◆ **WHAT YOU HAVE TO DO**:
Copy out the passage on mastectomy decisions and BRCA+ fear word for word, in full.

◆ **TEXT BLOCK**:
★ ★ ★ ★ ★ ★ ★

Orenstein points out that women with breast cancer routinely overestimate their chances of having a recurrence and then this misinformation becomes the basis for the choice to have mastectomy of both the cancerous breast and the other healthy breast. Orenstein, who is not BRCA+, considered mastectomy of her non-cancerous breast. Her doctor told her that this would be a psychological, not a medical, choice since her chances of a second recurrence was low. Orenstein chose to keep her healthy breast. I don’t want to question this choice in any way, but I do want to question her doctor’s Cartesian opposition of the merely “psychological” with the objectively “medical.”

Here’s why: my biggest fear as a BRCA+ woman is not that I will develop cancer if I choose to keep my currently healthy breasts. My biggest fear is that I will spend my life doing intense surveillance and I will die in my sleep at 102, utterly cancer free, but having lived a life nonetheless defined by the threat of breast cancer.

★ ★ ★ ★ ★ ★ ★

◆ **STUDY MATERIAL**:

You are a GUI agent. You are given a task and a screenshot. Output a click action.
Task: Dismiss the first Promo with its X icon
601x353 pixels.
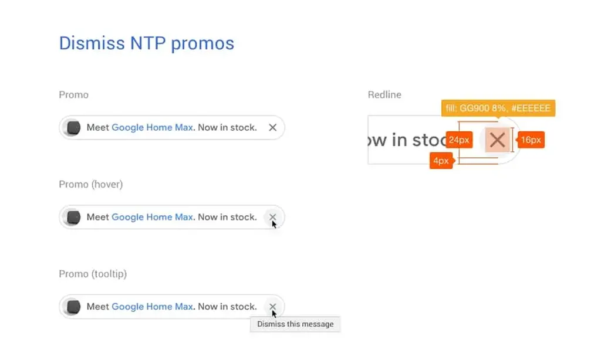click(272, 127)
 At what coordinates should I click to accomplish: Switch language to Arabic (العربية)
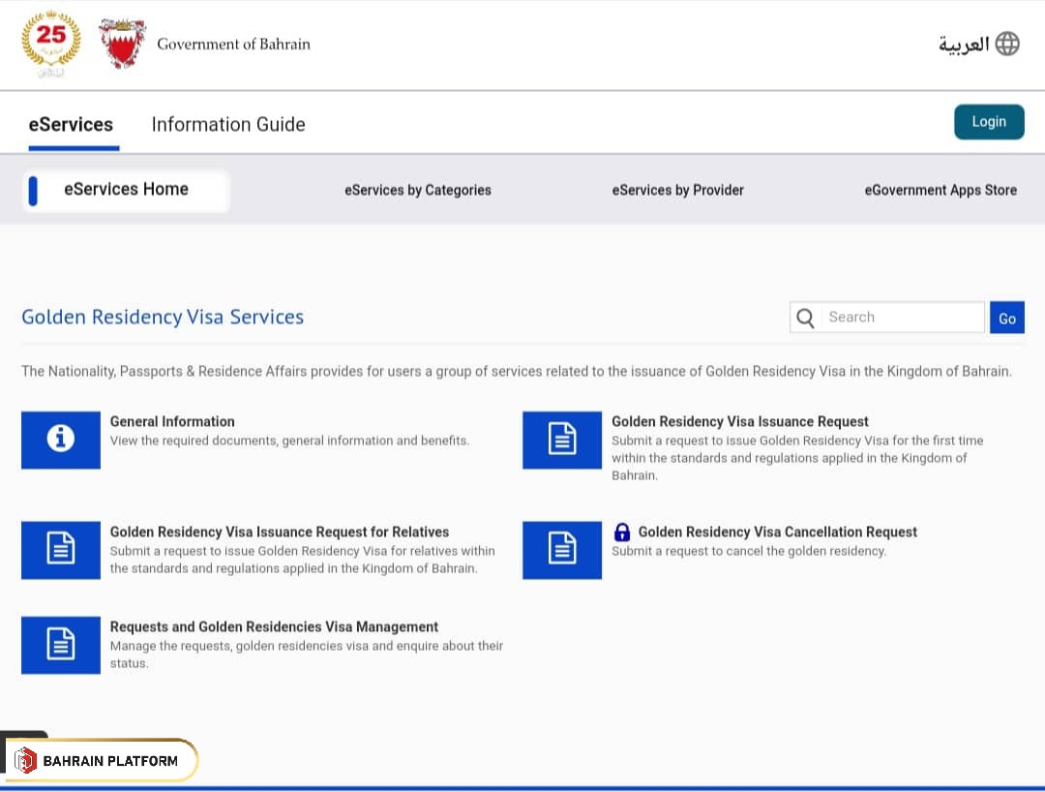[964, 45]
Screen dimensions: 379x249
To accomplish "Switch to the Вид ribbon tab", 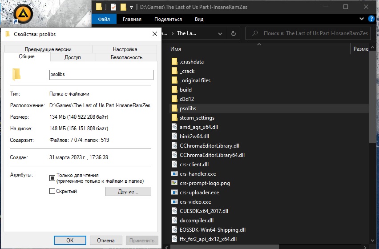I will point(199,20).
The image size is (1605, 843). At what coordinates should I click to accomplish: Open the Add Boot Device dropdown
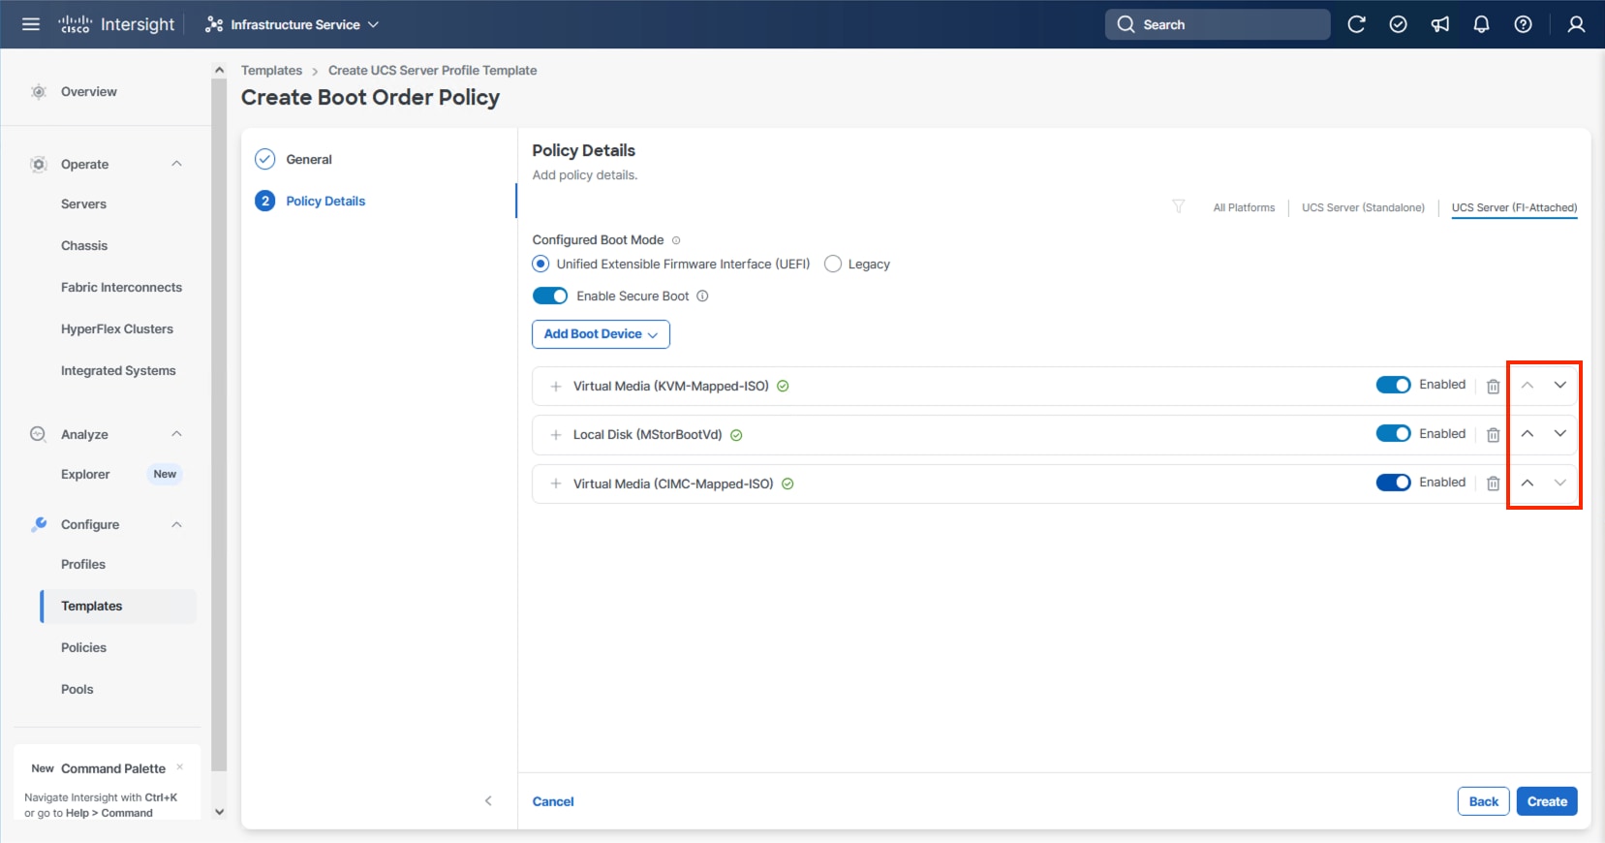601,334
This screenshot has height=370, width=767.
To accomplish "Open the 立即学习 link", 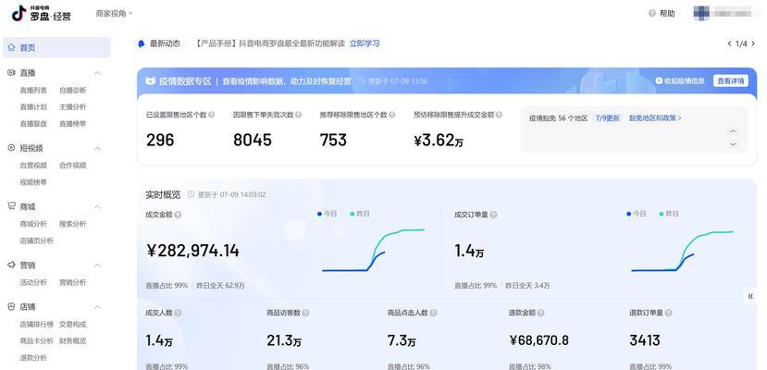I will (x=365, y=43).
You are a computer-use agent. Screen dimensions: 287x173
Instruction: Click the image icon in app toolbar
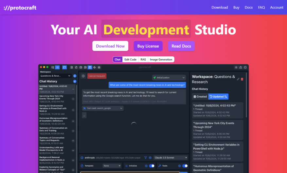pos(85,67)
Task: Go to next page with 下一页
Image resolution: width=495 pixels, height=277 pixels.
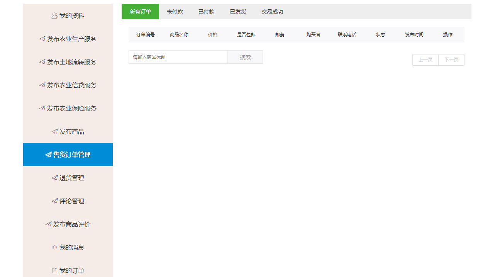Action: [x=451, y=60]
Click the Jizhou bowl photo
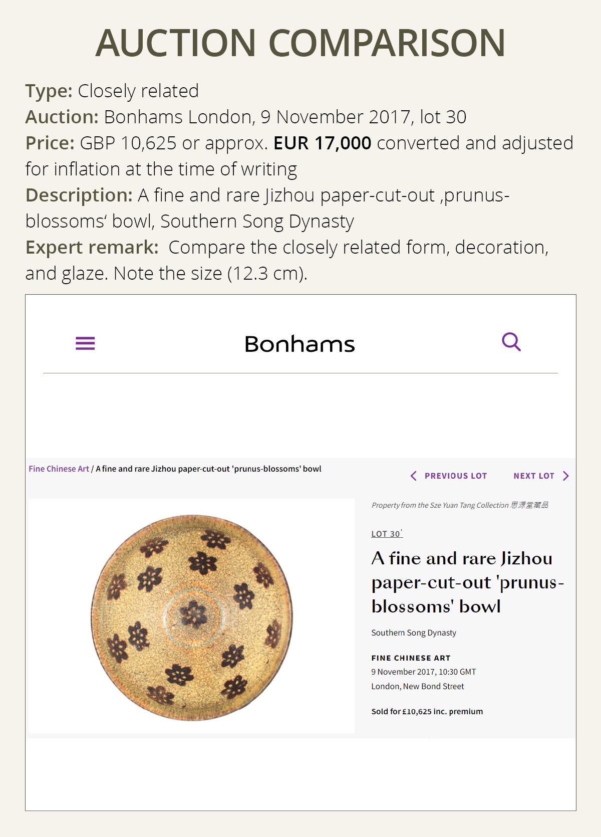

★ ★ ★ ★ ★ ★ ★

◆ **ANSWER AREA**:
Orenstein points out that women with breast cancer routinely overestimate their chances of having a recurrence and then this misinformation becomes the basis for the choice to have mastectomy of both the cancerous breast and the other healthy breast. Orenstein, who is not BRCA+, considered mastectomy of her non-cancerous breast. Her doctor told her that this would be a psychological, not a medical, choice since her chances of a second recurrence was low. Orenstein chose to keep her healthy breast. I don’t want to question this choice in any way, but I do want to question her doctor’s Cartesian opposition of the merely “psychological” with the objectively “medical.”

Here’s why: my biggest fear as a BRCA+ woman is not that I will develop cancer if I choose to keep my currently healthy breasts. My biggest fear is that I will spend my life doing intense surveillance and I will die in my sleep at 102, utterly cancer free, but having lived a life nonetheless defined by the threat of breast cancer.